TEXTO CITADO:
···
Debido a nuestra unión con Cristo, participamos de Su justificación; Su justicia aprobada por medio de Su resurrección es contada como nuestra, nos es imputada.

Sumario

Este ensayo examina la relación entre la resurrección de Cristo y la salvación que Él provee. La resurrección de Jesús de entre los muertos es la base de la posición del creyente delante de Dios y  la bisagra de la vida transformada.

Introducción

Al hacer uso del Credo Niceno en nuestra adoración, confesamos en parte acerca del Señor Jesucristo que Él:

…por nosotros los hombres y por nuestra salvación, bajó del cielo, y por el Espíritu Santo fue encarnado de María, la virgen, y fue hecho hombre; y por nosotros fue crucificado en tiempos de Poncio Pilato; padeció y fue sepultado, y resucitó al tercer día, conforme a las Escrituras, y ascendió al cielo, y está sentado a la diestra del Padre; y de nuevo vendrá con gloria para juzgar a vivos y muertos, y Su reino no tendrá fin.

Junto al resto de la iglesia «única, santa, católica y apostólica» a lo largo de los siglos, afirmamos lo que ha logrado y continúa asegurando nuestra salvación: la muerte, resurrección, ascensión y ministerio celestial del Hijo encarnado, el Hijo eterno de Dios hecho hombre.

Esta confesión motiva la pregunta que quiero considerar aquí. ¿Cómo es específicamente la resurrección «para nuestra salvación»? ¿Cuál es en particular la eficacia salvadora, o «eficiencia», de la resurrección? O para plantear la pregunta en forma negativa: sin la resurrección, ¿qué sería de nuestra salvación?

A la pregunta de cómo la muerte de Cristo es para nuestra salvación, prácticamente es probable que todos los cristianos tengan una respuesta preparada y sincera: Él murió para que mis pecados pudieran ser perdonados, para llevar en mi lugar el castigo eterno que mi pecado merece. La mayoría de los creyentes, si no es que todos, capta en alguna medida la verdad salvadora de la sustitución penal de Cristo «al haberse ofrecido a sí mismo en sacrificio, una sola vez, para satisfacer la justicia divina, y reconciliarnos con Dios» (Catecismo Menor de Westminster, 25). Al mismo tiempo, sin embargo, parece justo decir que, en general, los cristianos no tienen tan clara la respuesta a nuestra pregunta sobre la eficacia salvadora de la resurrección.

Sin resurrección, no hay salvación

Debería ser evidente de inmediato que la muerte de un Cristo muerto, un Cristo que permanece muerto, no logra nada para nuestra salvación. Pablo deja eso claro (1 Co 15). Si Cristo no ha resucitado, entonces nuestra fe es «falsa» o «inútil», y «todavía [estamos] en [nuestros] pecados» —completamente— y en toda nuestra situación somos «los más dignos de lástima» (vv. 17, 19). Sin la resurrección, la muerte continúa teniendo una finalidad invencible e incesante, y lo hace al ser «la paga del pecado» que tan justamente merecemos (Ro 6:23).
···
FILAS PROPORCIONADAS:
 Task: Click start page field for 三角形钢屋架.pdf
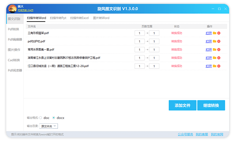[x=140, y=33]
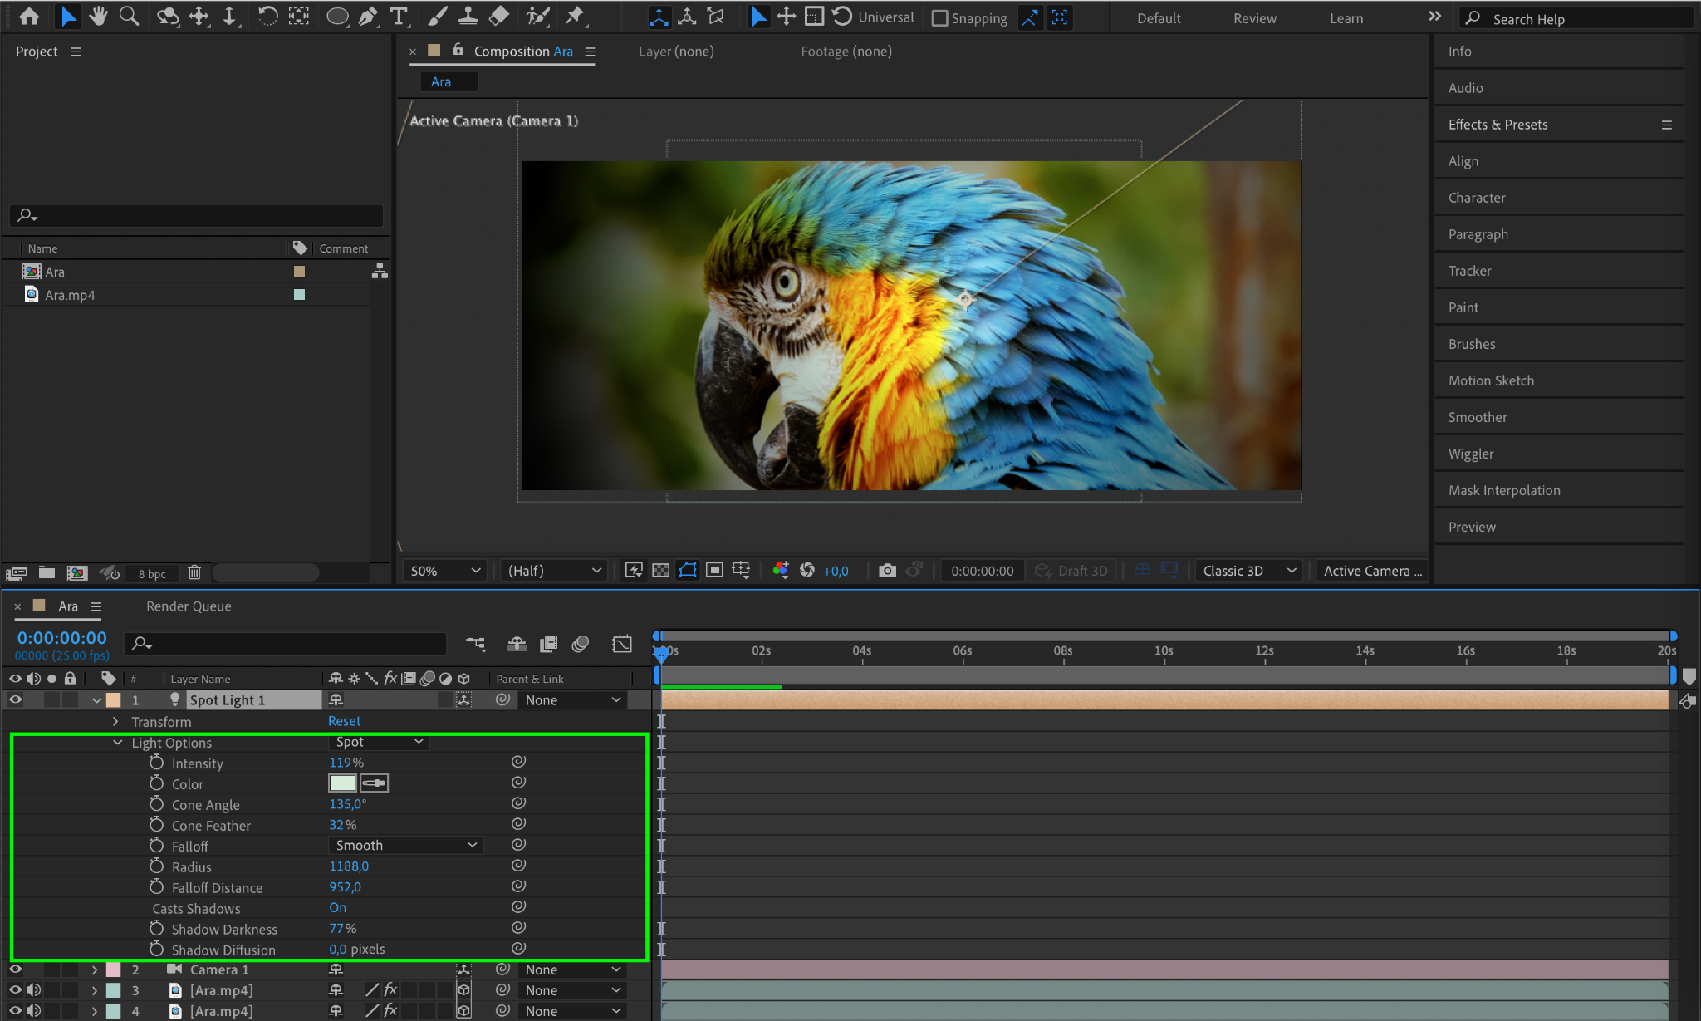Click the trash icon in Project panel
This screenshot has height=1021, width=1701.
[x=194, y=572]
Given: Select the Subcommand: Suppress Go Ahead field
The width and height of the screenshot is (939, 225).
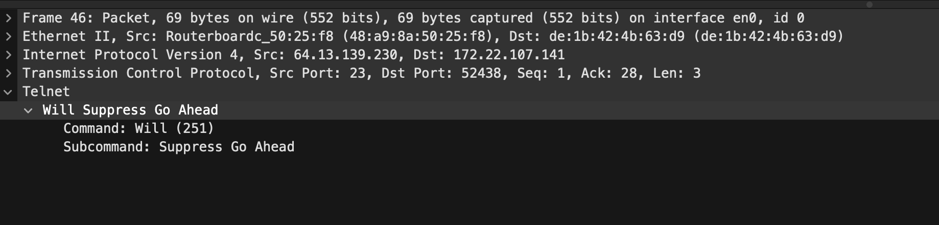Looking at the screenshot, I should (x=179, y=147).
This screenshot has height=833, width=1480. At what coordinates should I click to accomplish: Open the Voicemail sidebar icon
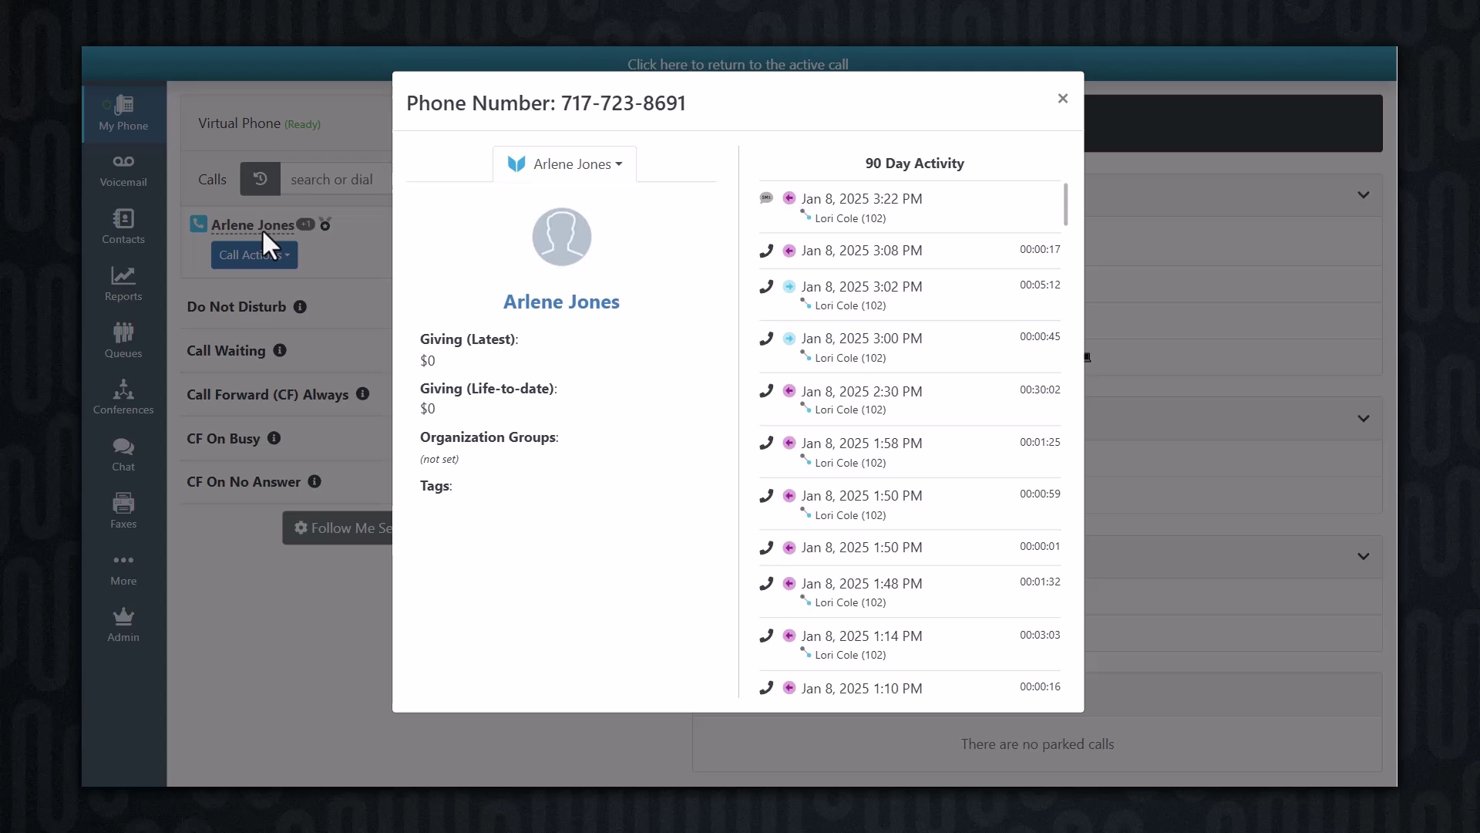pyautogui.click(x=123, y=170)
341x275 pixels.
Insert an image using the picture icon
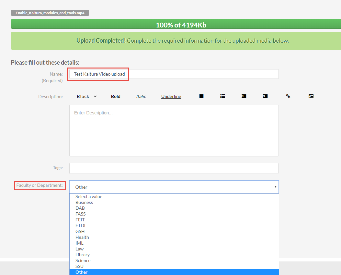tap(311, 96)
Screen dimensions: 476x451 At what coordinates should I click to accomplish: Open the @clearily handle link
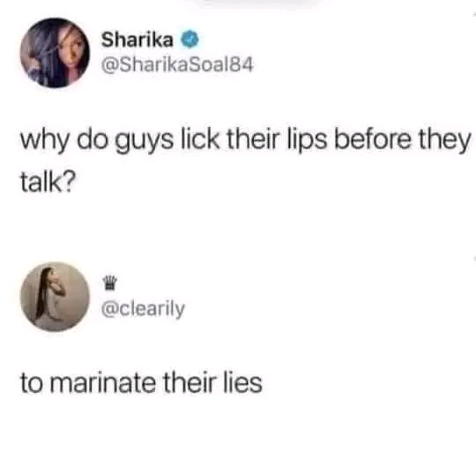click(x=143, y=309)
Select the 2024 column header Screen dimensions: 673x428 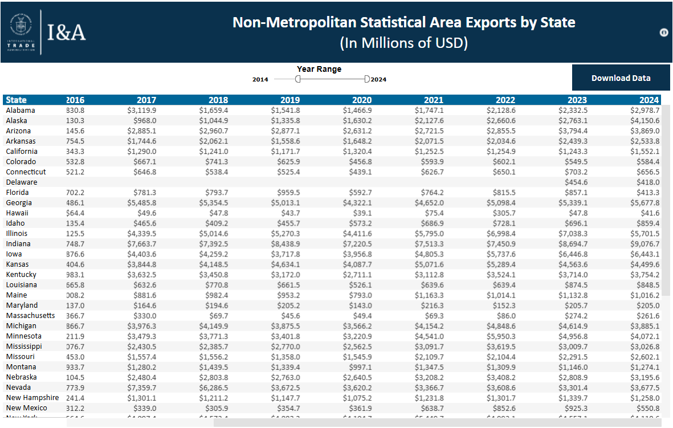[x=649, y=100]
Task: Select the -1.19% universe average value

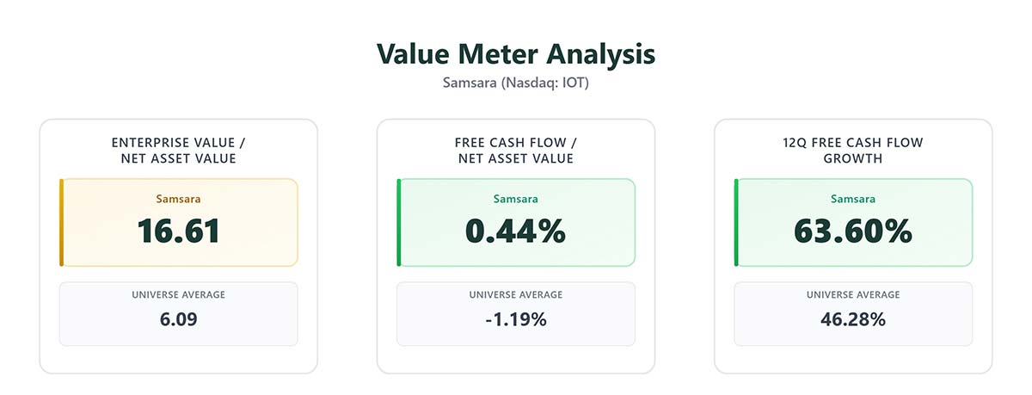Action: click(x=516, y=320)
···
Reproduce del texto citado todo lo que va desde "Este ensayo examina" hasta "no tendrá fin.", y cambia "la bisagra" por "el eje".

RESPUESTA:
Este ensayo examina la relación entre la resurrección de Cristo y la salvación que Él provee. La resurrección de Jesús de entre los muertos es la base de la posición del creyente delante de Dios y  el eje de la vida transformada.

Introducción

Al hacer uso del Credo Niceno en nuestra adoración, confesamos en parte acerca del Señor Jesucristo que Él:

…por nosotros los hombres y por nuestra salvación, bajó del cielo, y por el Espíritu Santo fue encarnado de María, la virgen, y fue hecho hombre; y por nosotros fue crucificado en tiempos de Poncio Pilato; padeció y fue sepultado, y resucitó al tercer día, conforme a las Escrituras, y ascendió al cielo, y está sentado a la diestra del Padre; y de nuevo vendrá con gloria para juzgar a vivos y muertos, y Su reino no tendrá fin.